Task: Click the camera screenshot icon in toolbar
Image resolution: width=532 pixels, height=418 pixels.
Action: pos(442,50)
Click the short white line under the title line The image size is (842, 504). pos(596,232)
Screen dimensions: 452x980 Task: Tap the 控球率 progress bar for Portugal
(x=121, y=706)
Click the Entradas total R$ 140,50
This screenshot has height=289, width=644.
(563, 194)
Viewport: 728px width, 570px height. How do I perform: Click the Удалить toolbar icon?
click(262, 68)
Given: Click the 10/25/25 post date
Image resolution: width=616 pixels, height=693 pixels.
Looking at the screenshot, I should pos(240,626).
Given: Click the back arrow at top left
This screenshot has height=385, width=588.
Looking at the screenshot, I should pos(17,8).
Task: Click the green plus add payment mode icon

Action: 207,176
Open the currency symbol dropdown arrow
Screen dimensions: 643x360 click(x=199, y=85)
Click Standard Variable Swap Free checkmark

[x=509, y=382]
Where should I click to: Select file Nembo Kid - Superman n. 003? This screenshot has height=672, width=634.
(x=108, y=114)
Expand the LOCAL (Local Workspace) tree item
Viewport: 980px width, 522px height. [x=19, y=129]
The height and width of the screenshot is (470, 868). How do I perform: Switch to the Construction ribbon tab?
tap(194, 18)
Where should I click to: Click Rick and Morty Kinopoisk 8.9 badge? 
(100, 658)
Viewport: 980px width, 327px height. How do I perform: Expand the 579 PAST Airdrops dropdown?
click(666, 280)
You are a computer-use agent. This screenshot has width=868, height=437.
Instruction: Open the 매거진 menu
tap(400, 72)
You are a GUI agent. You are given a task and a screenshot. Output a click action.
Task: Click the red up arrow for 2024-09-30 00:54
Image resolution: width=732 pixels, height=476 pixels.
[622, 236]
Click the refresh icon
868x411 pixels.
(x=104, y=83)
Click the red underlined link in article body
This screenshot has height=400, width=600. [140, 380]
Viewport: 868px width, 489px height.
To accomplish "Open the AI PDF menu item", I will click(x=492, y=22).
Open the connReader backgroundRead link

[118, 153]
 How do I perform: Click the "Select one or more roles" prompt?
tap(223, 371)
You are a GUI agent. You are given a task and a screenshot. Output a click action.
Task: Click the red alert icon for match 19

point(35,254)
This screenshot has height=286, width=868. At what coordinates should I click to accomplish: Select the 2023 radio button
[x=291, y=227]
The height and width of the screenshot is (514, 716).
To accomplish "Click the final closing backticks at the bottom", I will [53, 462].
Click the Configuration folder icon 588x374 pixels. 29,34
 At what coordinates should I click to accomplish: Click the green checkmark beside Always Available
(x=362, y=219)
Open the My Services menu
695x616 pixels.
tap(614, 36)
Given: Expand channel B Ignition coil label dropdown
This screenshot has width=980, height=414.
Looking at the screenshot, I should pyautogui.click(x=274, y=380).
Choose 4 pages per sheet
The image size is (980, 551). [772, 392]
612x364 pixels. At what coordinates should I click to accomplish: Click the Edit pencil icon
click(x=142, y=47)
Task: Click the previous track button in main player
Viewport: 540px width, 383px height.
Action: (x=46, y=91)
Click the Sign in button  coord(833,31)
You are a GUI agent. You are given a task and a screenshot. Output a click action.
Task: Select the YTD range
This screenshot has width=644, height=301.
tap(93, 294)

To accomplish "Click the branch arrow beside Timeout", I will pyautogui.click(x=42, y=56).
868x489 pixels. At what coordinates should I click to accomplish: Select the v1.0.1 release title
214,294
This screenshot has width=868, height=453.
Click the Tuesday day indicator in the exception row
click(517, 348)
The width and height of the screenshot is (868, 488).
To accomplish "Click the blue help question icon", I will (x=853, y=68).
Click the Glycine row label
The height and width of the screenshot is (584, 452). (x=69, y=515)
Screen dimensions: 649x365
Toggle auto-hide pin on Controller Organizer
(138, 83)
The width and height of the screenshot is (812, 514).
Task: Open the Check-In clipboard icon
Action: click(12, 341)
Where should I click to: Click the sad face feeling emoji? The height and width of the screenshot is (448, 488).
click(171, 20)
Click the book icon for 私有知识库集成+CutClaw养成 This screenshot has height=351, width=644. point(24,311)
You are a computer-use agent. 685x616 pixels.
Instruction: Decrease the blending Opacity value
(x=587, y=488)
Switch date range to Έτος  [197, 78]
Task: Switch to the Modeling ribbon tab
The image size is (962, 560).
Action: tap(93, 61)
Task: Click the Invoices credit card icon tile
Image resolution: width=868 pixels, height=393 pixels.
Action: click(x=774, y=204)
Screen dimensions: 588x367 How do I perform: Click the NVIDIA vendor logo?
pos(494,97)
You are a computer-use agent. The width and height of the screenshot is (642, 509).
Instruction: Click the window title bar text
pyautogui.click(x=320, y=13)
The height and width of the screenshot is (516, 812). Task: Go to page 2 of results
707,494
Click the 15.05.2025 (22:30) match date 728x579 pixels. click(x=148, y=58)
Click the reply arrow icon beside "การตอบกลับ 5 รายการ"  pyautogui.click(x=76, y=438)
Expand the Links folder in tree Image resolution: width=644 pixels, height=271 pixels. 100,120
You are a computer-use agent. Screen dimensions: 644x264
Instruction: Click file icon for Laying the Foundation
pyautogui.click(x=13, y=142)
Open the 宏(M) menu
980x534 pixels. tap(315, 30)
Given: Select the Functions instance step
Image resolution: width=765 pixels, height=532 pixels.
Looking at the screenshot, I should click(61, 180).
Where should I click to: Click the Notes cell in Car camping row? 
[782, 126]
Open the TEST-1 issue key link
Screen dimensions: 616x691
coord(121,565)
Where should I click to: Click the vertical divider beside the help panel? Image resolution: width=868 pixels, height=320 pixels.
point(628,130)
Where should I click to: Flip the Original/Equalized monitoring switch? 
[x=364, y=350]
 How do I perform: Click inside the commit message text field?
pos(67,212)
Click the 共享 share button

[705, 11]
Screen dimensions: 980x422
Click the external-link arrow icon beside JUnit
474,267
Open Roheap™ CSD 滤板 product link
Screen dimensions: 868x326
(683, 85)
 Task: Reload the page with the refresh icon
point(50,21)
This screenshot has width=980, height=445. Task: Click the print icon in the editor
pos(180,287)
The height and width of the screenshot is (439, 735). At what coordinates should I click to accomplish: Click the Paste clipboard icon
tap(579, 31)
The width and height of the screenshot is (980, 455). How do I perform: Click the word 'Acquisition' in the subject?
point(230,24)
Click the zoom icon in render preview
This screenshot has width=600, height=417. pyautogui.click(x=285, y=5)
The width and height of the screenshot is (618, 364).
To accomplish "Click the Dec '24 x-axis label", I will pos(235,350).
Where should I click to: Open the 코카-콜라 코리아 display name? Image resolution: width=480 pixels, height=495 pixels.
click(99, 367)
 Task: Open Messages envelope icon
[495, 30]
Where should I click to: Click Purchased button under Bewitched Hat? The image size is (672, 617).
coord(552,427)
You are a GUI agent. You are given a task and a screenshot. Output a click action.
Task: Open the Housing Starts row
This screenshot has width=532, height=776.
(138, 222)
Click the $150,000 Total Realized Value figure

**What is expected**
Would you copy all lines in the records where the string "folder" appears?

**Task answer**
Click the Configuration folder icon 588x374 pixels. 29,34
Expand the Links folder in tree Image resolution: width=644 pixels, height=271 pixels. 100,120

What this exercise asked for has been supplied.